(Rows of pointing data)
=====

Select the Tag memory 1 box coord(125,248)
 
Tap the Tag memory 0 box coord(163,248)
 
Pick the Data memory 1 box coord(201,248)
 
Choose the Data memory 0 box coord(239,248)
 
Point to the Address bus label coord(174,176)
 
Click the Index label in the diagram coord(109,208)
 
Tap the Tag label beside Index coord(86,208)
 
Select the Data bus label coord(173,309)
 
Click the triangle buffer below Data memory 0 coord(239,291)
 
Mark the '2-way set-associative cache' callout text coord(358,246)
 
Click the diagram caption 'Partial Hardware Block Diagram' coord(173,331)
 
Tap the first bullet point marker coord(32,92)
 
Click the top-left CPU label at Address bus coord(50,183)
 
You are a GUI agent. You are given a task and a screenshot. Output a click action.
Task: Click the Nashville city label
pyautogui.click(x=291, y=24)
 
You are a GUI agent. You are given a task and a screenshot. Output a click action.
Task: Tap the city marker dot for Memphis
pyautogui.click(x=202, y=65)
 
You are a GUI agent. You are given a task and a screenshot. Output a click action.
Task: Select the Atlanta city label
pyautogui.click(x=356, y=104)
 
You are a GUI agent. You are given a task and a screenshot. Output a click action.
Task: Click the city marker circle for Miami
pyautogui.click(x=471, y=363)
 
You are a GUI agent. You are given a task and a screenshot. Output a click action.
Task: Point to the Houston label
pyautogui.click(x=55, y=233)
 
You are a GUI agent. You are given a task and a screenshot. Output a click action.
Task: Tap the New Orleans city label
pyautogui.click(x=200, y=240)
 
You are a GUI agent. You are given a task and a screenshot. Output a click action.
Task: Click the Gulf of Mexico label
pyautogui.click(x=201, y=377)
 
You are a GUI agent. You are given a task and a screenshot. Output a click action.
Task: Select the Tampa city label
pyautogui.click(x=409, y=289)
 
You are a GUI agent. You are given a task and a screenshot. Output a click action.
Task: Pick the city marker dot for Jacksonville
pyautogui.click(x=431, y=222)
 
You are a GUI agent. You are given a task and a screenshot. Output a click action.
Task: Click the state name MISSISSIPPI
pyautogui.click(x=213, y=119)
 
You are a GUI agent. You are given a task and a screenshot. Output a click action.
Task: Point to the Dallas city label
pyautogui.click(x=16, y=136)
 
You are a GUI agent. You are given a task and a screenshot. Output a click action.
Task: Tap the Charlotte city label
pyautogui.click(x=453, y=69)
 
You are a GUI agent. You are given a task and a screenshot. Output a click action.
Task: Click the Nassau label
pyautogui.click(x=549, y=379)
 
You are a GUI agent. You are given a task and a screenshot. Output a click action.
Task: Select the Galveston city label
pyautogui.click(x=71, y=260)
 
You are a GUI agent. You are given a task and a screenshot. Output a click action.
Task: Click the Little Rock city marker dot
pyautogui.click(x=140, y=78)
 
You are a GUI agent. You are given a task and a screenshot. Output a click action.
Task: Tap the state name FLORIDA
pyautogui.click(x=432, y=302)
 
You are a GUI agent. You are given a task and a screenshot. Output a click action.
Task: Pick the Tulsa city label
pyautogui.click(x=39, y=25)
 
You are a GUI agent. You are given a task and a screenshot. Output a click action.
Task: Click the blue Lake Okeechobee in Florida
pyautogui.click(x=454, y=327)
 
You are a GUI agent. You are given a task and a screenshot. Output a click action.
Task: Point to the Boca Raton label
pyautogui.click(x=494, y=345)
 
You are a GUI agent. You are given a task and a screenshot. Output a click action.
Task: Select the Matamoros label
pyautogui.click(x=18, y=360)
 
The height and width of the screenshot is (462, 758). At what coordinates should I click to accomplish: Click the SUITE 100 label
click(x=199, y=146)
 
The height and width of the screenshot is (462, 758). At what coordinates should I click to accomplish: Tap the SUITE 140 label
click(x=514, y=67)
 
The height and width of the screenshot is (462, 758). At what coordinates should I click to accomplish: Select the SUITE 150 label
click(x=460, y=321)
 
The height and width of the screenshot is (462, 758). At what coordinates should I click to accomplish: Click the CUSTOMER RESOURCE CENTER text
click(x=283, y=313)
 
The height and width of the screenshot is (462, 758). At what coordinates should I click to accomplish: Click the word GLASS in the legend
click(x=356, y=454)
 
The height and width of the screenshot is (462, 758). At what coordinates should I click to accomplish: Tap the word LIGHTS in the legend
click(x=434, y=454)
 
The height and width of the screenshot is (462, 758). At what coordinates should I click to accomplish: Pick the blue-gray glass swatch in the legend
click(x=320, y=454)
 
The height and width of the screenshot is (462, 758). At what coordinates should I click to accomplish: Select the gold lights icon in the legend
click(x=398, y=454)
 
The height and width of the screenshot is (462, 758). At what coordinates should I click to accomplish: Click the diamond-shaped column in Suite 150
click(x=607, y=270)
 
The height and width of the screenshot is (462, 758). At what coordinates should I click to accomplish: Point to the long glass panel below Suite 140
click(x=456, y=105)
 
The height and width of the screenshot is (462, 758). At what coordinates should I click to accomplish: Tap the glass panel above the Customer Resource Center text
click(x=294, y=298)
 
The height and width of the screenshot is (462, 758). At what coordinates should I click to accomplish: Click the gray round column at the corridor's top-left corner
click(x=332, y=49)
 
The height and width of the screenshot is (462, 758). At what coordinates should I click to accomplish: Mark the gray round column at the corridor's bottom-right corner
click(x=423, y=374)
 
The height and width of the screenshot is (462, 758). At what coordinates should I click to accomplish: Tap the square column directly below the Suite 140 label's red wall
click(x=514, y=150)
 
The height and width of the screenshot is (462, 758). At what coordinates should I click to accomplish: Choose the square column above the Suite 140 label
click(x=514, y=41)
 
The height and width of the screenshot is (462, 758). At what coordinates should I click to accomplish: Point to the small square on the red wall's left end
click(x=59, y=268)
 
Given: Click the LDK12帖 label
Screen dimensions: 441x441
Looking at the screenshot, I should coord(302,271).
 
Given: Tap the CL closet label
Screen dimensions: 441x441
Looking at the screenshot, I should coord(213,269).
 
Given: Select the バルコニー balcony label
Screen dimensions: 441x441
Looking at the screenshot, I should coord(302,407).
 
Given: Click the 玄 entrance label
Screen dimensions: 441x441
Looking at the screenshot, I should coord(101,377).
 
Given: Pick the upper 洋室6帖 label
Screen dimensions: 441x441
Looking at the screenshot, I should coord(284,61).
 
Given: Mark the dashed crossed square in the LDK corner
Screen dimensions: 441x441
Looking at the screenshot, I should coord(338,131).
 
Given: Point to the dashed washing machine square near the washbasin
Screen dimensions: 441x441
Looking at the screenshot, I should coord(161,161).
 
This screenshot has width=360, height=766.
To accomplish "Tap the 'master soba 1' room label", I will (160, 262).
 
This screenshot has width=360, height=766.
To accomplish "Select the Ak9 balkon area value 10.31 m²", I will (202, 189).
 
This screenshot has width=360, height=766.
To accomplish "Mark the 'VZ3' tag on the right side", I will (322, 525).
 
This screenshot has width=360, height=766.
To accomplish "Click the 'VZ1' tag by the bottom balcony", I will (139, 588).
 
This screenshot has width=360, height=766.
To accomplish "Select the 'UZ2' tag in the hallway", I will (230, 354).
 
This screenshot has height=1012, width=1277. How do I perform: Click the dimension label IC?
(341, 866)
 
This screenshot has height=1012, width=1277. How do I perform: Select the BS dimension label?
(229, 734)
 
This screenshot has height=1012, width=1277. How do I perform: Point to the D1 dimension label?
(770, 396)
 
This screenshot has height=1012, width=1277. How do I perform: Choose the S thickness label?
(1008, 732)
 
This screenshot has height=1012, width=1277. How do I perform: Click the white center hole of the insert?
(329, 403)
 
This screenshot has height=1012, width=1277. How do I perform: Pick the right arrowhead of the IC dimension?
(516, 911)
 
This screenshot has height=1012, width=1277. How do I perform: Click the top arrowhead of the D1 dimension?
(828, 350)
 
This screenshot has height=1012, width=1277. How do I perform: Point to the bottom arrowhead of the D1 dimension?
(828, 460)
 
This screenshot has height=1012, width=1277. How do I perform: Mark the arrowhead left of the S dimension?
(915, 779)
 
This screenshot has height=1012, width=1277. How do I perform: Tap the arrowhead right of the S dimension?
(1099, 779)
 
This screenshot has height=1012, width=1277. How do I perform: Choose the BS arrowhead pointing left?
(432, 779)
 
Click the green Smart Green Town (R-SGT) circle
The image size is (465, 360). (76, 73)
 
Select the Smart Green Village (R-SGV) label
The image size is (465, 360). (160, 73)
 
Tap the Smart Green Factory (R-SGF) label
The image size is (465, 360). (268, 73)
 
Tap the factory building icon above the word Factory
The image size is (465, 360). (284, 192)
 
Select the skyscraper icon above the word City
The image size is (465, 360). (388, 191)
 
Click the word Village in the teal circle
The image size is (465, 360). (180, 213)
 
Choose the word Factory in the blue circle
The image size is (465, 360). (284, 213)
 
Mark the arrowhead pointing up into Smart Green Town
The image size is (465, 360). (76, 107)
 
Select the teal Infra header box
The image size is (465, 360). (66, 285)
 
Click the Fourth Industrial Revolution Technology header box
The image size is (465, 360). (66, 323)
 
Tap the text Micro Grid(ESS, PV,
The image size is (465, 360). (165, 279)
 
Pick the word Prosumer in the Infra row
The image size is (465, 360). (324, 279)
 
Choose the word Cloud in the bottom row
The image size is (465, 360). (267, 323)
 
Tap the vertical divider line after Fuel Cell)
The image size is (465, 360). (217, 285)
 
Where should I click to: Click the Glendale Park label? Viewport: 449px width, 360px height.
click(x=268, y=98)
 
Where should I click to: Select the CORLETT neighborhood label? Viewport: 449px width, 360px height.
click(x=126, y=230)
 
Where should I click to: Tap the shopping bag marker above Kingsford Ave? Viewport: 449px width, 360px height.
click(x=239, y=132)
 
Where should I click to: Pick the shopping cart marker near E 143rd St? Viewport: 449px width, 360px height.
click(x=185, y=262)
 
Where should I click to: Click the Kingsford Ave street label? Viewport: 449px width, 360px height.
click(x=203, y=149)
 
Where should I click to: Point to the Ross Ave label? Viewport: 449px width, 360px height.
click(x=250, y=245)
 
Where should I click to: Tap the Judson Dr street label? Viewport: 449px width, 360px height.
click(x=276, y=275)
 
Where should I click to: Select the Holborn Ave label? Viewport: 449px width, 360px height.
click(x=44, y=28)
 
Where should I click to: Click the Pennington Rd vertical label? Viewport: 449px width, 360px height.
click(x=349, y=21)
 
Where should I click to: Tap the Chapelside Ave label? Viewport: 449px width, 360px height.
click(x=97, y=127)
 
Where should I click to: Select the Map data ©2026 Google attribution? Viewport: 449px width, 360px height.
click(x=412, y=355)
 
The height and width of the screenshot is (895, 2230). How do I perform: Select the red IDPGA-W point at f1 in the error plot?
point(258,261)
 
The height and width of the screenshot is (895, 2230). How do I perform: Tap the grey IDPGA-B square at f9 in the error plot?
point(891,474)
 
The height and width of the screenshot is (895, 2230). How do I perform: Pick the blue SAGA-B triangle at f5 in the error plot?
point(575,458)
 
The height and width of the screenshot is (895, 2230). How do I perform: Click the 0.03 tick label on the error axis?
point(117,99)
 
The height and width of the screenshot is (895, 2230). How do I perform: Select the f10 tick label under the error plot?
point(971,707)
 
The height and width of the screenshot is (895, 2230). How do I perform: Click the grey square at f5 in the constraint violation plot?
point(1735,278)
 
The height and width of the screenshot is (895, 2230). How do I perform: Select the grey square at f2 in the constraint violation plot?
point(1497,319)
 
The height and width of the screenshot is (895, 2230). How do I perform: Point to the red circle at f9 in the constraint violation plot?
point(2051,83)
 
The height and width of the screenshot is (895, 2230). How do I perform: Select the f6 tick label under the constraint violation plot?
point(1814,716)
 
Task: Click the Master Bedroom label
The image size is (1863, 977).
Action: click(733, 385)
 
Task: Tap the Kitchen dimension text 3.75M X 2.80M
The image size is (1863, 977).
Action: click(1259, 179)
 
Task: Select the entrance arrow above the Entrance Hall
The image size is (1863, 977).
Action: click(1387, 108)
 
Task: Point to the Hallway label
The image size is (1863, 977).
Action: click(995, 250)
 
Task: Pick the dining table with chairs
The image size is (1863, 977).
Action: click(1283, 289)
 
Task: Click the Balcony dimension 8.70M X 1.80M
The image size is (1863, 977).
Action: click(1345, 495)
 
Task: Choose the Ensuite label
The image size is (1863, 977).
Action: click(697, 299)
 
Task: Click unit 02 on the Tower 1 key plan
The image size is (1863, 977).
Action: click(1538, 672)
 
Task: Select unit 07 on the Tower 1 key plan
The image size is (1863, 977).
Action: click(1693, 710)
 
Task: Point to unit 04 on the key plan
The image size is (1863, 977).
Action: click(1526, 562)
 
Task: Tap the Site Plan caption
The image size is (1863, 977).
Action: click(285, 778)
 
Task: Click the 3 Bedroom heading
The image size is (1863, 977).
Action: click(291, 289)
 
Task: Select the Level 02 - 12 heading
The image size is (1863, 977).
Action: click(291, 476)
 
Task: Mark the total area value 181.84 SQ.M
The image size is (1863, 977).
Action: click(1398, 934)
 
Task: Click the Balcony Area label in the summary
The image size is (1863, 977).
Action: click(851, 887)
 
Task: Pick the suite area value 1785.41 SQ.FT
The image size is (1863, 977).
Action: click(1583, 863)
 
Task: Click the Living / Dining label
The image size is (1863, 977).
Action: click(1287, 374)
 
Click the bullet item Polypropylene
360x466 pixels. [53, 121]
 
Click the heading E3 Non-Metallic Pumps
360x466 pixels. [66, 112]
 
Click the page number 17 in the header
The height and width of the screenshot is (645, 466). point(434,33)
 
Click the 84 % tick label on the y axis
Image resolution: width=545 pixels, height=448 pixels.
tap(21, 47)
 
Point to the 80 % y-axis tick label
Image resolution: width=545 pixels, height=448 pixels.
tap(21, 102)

=====

WHAT TO DO
Gather every line above that contains the string "Town", matching case exactly.

RESPONSE TO THIS TASK
Click the green Smart Green Town (R-SGT) circle
Mark the arrowhead pointing up into Smart Green Town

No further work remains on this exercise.